TEXT BLOCK =>
7

I'm downloading daily 600MB netcdf-4 files that have this structure:

netcdf myfile {
dimensions:
        time_counter = 18 ;
        depth = 50 ;
        latitude = 361 ;
        longitude = 601 ;
variables:
        salinity
        temp, etc     

I'm looking for a better way to convert the time_counter dimension from a fixed size (18) to an unlimited dimension.

I found a way of doing it with the netcdf commands and sed. Like this:

ncdump myfile.nc | sed -e "s#^.time_counter = 18 ;#time_counter = UNLIMITED ; // (currently 18)#"  | ncgen -o myfileunlimited.nc

which worked for me for small files, but when dumping a 600 MB netcdf files, takes to much memory and time.

Somebody knows another method for accomplishing this?

Favo
  • 818
  • 6
  • 15
  • 1
    for the substitutions you are doing, `sed` and the chain of pipes are about efficient as it gets. Unless you go with a `hadoop` type solution, that will break the file up into parts, send the parts to multiple servers, perform the operation and then "glue" the files back together. I don't see how memory can be an issue, `sed` processes one line at a time. I don't know anything about the `nc` suite of tools, so maybe there is some option that will make `ncgen` run more efficiently? (probably not) Is your computer undersized for this task? Time to make the boss buy new! Yeah!! Good luck! – shellter Feb 19 '15 at 04:34
  • How much time and memory is "too much"? If memory use scales linearly, you shouldn't need much more than few dozen gigabytes I reckon. – Lars Viklund Feb 19 '15 at 05:07

3 Answers3

15

Your answers are very insightful. I'm not really looking a way to improve this ncdump-sed-ncgen method, I know that dumping a netcdf file that is 600MB uses almost 5 times more space in a text file (CDL representation). To then modify some header text and generate the netcdf file again, doesn't feels very efficient.

I read the latest NCO commands documentation, and found a option specific to ncks "--mk_rec_dmn". Ncks mainly extracts and writes or appends data to a new netcdf file, then this seems the better approach, extract all the data of myfile.nc and write it with a new record dimension (unlimited dimension) which the "--mk_rec_dmn" does, then replace the old file.

ncks --mk_rec_dmn time_counter myfile.nc -o myfileunlimited.nc ; mv myfileunlimited.nc myfile.nc 

To do the opposite operation (record dimension to fixed-size) would be.

SET EXERCISE 1 => In the netCDF thread, which ncks option does the answer use to turn time_counter into an unlimited dimension?
SET EXERCISE 2 => Continue the netCDF thread from the point where it stops.

SOURCE EXCERPT =>
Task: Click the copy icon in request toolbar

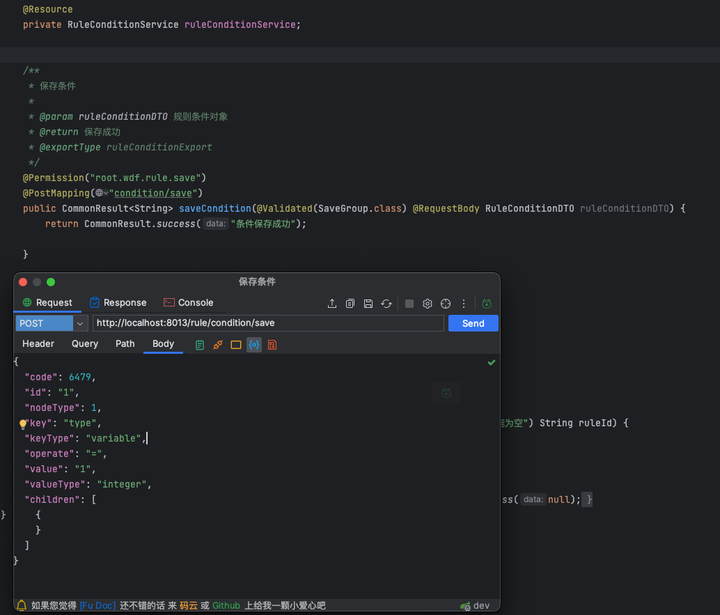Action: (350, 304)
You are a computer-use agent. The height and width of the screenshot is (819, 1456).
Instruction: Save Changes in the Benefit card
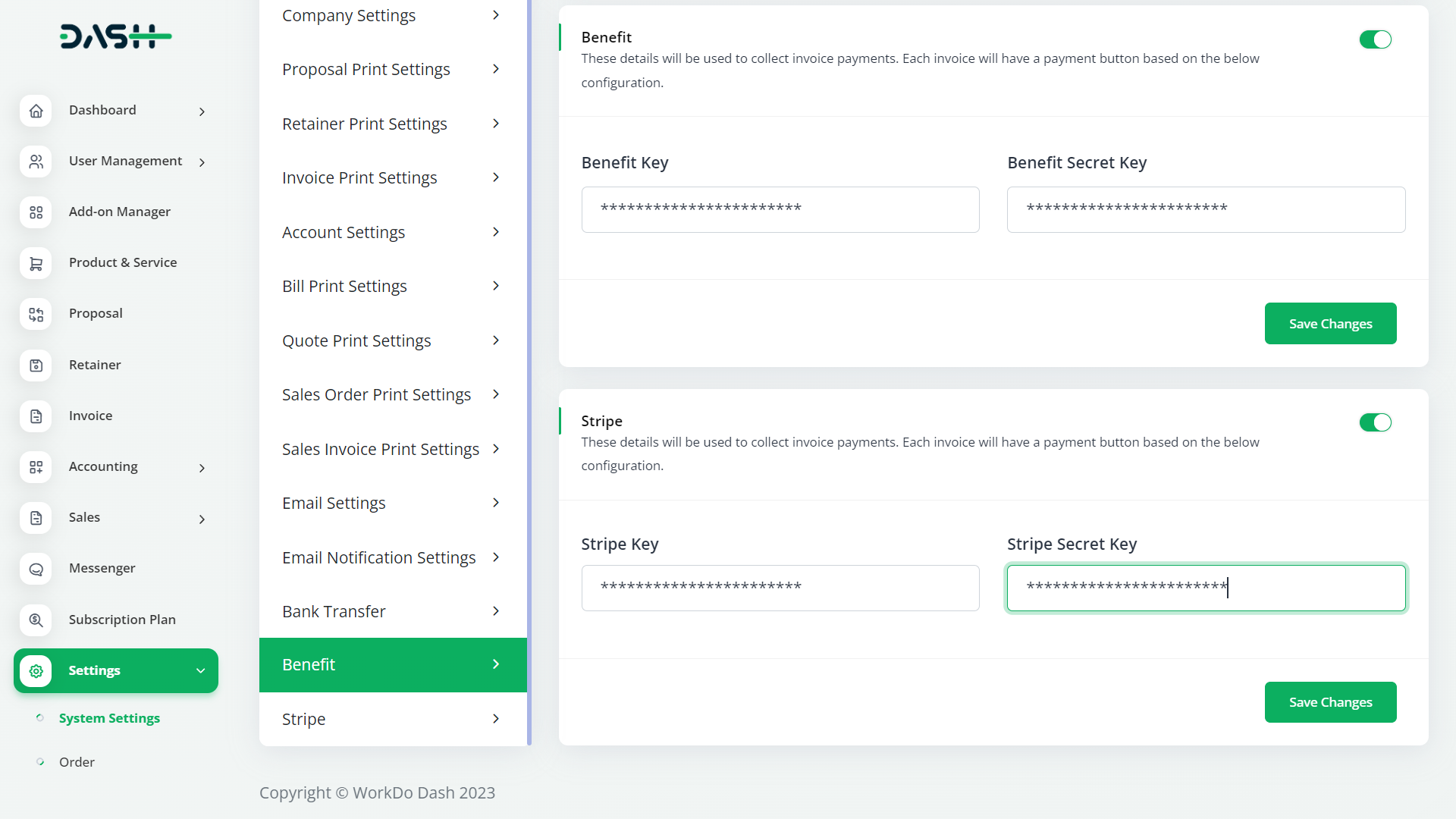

TASK RESULT 1 => --mk_rec_dmn

TASK RESULT 2 =>
ncks --fix_rec_dmn time_counter myfile.nc -o myfilefixedsize.nc ; mv myfilefixedsize.nc myfile.nc
Favo
  • 818
  • 6
  • 15
  • 1
    It's acceptable on the site to accept your own answer if it answers the question. Nice find. – Lars Viklund Feb 19 '15 at 23:26
  • 1
    Favo, you have found the right method. Doing it with NCO reduces memory consumption considerably over the sed approach. Only one variable is held in memory at a time. The ncdump/sed method does not scale. Plus NCO records the metadata change in the "history" attribute, so downstream users know what you did. – Charlie Zender Mar 10 '15 at 11:36
  • 2
    You do not need `-o myfileunlimited.nc ; mv myfileunlimited.nc myfile.nc`, just say `-O -o myfile.nc` (-O is optional, for overwrite the original file without asking). – Kostas Aug 29 '20 at 21:01
1

The shell pipeline can only be marginally improved by making the sed step only modify the beginning of the file and pass everything else through, but the expression you have is very cheap to process and will not make a dent in the time spent.

The core problem is likely that you're spending a lot of time in ncdump formatting the file information into textual data, and in ncgen parsing textual data into a NetCDF file format again.

As the route through dump+gen is about as slow as it is shown, that leaves using NetCDF functionality to do the conversion of your data files.

If you're lucky, there may be tools that operate directly on your data files to do changes or conversions. If not, you may have to write them yourself with the NetCDF libraries.

If you're extremely unlucky, NetCDF-4 files are HDF5 files with some extra metadata. In particular, the length of the dimensions is stored in the _netcdf_dim_info dataset in group _netCDF (or so the documentation tells me).

It may be possible to modify the information there to turn the current length of the time_counter dimension into the value for UNLIMITED (which is the number 0), but if you do this, you really need to verify the integrity of the resulting file, as the documentation neatly puts it:

"Note that modifying these files with HDF5 will almost certainly make them unreadable to netCDF-4."

As a side note, if this process is important to your group, it may be worth looking into what hardware could do the task faster. On my Bulldozer system, the process of converting a 78 megabyte file takes 20 seconds, using around 500 MB memory for ncgen working set (1 GB virtual) and 12 MB memory for ncdump working set (111 MB virtual), each task taking up the better part of a core.

Any decent disk should read/sink your files in 10 seconds or so, memory doesn't matter as long as you don't swap, so CPU is probably your primary concern if you take the dump+gen route.

If concurrent memory use is a big concern, you can trade some bytes for space by saving the intermediary result from sed onto disk, which will likely take up to 1.5 gigabytes or so.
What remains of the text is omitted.